*Records provided*.
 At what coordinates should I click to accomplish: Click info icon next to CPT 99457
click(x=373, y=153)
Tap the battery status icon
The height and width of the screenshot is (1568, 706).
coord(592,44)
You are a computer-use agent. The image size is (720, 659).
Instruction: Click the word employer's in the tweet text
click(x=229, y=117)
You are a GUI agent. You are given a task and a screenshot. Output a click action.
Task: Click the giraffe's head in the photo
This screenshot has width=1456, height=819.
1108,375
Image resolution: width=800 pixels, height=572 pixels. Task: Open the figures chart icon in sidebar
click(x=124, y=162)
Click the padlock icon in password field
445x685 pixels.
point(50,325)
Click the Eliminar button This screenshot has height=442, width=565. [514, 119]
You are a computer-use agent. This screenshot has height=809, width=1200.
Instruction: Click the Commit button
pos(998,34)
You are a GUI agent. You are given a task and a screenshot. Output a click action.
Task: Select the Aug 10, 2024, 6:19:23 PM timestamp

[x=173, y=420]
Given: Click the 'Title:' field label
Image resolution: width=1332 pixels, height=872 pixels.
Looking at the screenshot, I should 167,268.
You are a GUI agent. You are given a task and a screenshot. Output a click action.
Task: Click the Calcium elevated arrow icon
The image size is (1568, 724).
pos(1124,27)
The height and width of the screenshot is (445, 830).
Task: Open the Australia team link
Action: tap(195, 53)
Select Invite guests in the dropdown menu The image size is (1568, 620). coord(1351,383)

*What is expected*. Of all the entries above, output exactly the lines between the one holding "Image resolution: width=800" and the one holding "Task: Click the Calcium elevated arrow icon", inclusive.

*Answer to this task*.
Image resolution: width=800 pixels, height=572 pixels. Task: Open the figures chart icon in sidebar
click(x=124, y=162)
Click the padlock icon in password field
445x685 pixels.
point(50,325)
Click the Eliminar button This screenshot has height=442, width=565. [514, 119]
You are a computer-use agent. This screenshot has height=809, width=1200.
Instruction: Click the Commit button
pos(998,34)
You are a GUI agent. You are given a task and a screenshot. Output a click action.
Task: Select the Aug 10, 2024, 6:19:23 PM timestamp

[x=173, y=420]
Given: Click the 'Title:' field label
Image resolution: width=1332 pixels, height=872 pixels.
Looking at the screenshot, I should 167,268.
You are a GUI agent. You are given a task and a screenshot. Output a click action.
Task: Click the Calcium elevated arrow icon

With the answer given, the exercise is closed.